Из камышового мыска донесся сначала перестук уключин, а потом появилась и лодка с Хромовым и Васьковым.
— Значит, Витя, завтра в путь-дорогу, — Павел задумчиво посмотрел на сверкающую бликами водную гладь озера и, вздохнув, добавил, — а когда снова встретимся, один Бог знает…
— Я тебе позвоню, Паша, — с улыбкой полуобнял друга Лустенко, — из Москвы, когда вернусь из Польши.
В стороне навеса, где вокруг костра стояли их друзья, донесся хохот.
Павел с Лустенко переглянулись, и быстрым шагом направились к ним.
— Что за шум, а драки нет? — спросил с улыбкой Павел.
— Да вот, Александрыч, — поднял красное от жара костра лицо Тищенко. — Эти умники, — кивнул он в сторону ухмыляющихся и подмигивающих друг другу Васькова и Хромова, — учат меня, старого рыболова, как готовить уху. И вычерпывая из висящего на треноге ведра тугую серую накипь, немного помолчав, скомандовал:
— Готово! Давайте собирать на стол…. А запах-то, какой?! — и бросил торжествующий взгляд на Хромова с Васьковым.
— Итак, друзья, — обвел всех сидящих за столом Лустенко. — Позвольте мне сказать пару слов, — он медленно поднялся, держа в руке стопку с водкой.
— Я хотел бы помянуть сейчас одного, совсем недавно ушедшего, в мир иной, человека. Человека, которому, я не боюсь в этом ошибиться, пришлось столкнуться со всеми превратностями судьбы, которая выпала на его долю. Из всех сидящих за этим столом, его знают только я и, конечно же, его давний знакомый, — Лустенко посмотрел на Хромова, — Хромов Федор Иванович.
Все встали, подняли стаканы и молча, не чокаясь, выпили.
Когда все, покряхтывая и сопя, расправлялись с ухой, Лустенко, выбрав удобный момент, постучал ложкой по стакану.

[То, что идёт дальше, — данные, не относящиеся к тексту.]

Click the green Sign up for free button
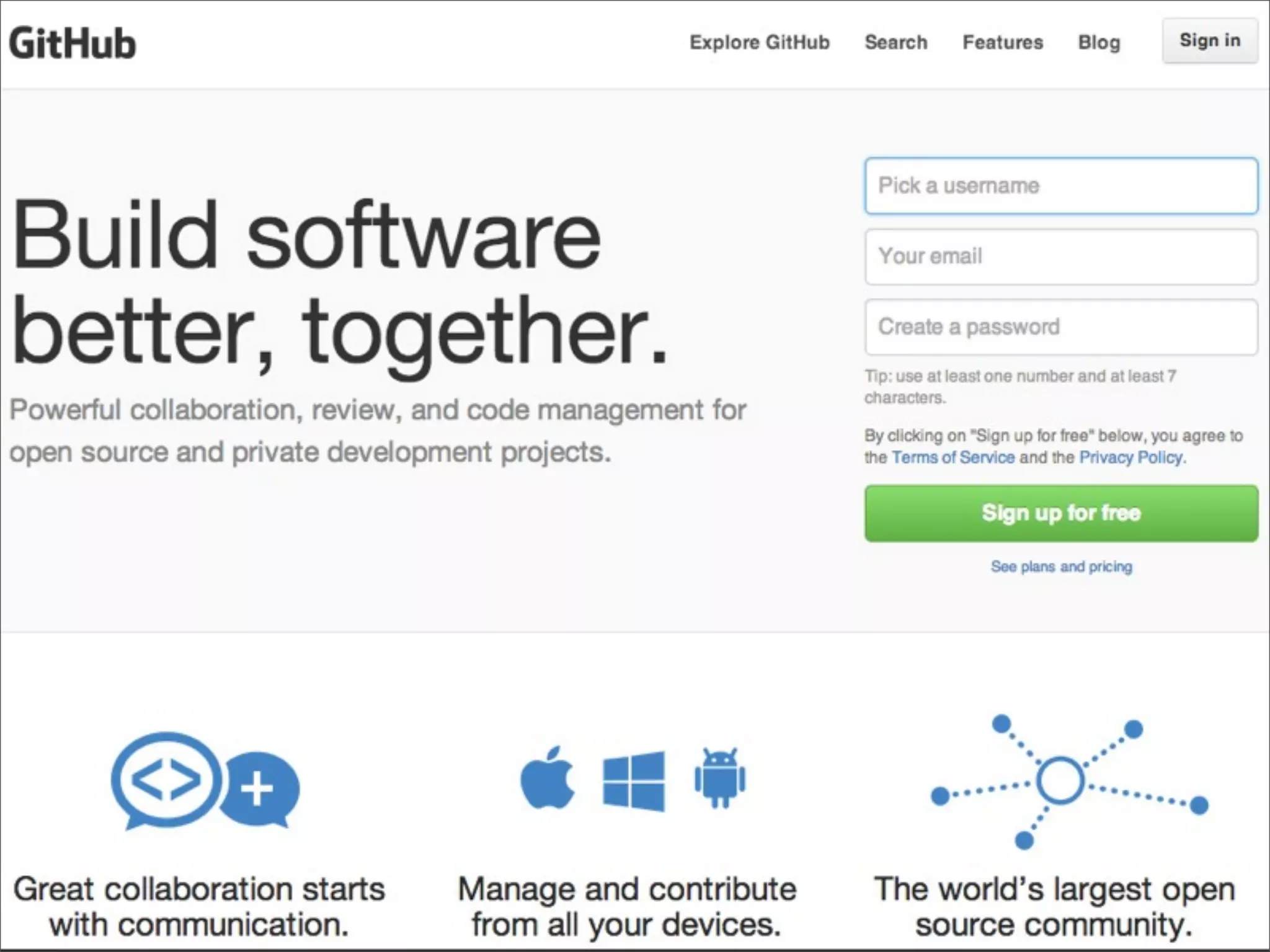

— А теперь, друзья, я хотел вам сообщить, ради чего мы все собрались за этим столом. Я хотел бы выразить вам всем слова благодарности за ту помощь, которую вы мне все оказывали. Спасибо вам, друзья мои, — Лустенко обвел всех повлажневшим взглядом и склонил голову…

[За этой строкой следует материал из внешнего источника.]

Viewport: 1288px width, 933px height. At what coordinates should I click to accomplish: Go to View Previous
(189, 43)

Витас, а по документам, Антанас Петраускас ехал в огромном комфортабельном, но полупустом, автобусе. Слева, через проход, сидела молодая женщина. Она вошла на последней остановке, рядом с небольшим хутором. Он прошелся взглядом по красивому лицу, но, наткнувшись на равнодушный взгляд, отвернулся к окну.
В быстро густевших сумерках проносились пятна хуторов, с шумом, встречные машины, и запряженные лошадьми повозки.
Варшава встретила его всем своим великолепием европейской столицы. Она чем-то напоминала ему его родной Вильнюс, который он еще тогда, в начале девяностых, будучи молодым офицером спецподразделения КГБ «Альфа», вынужден был оставить.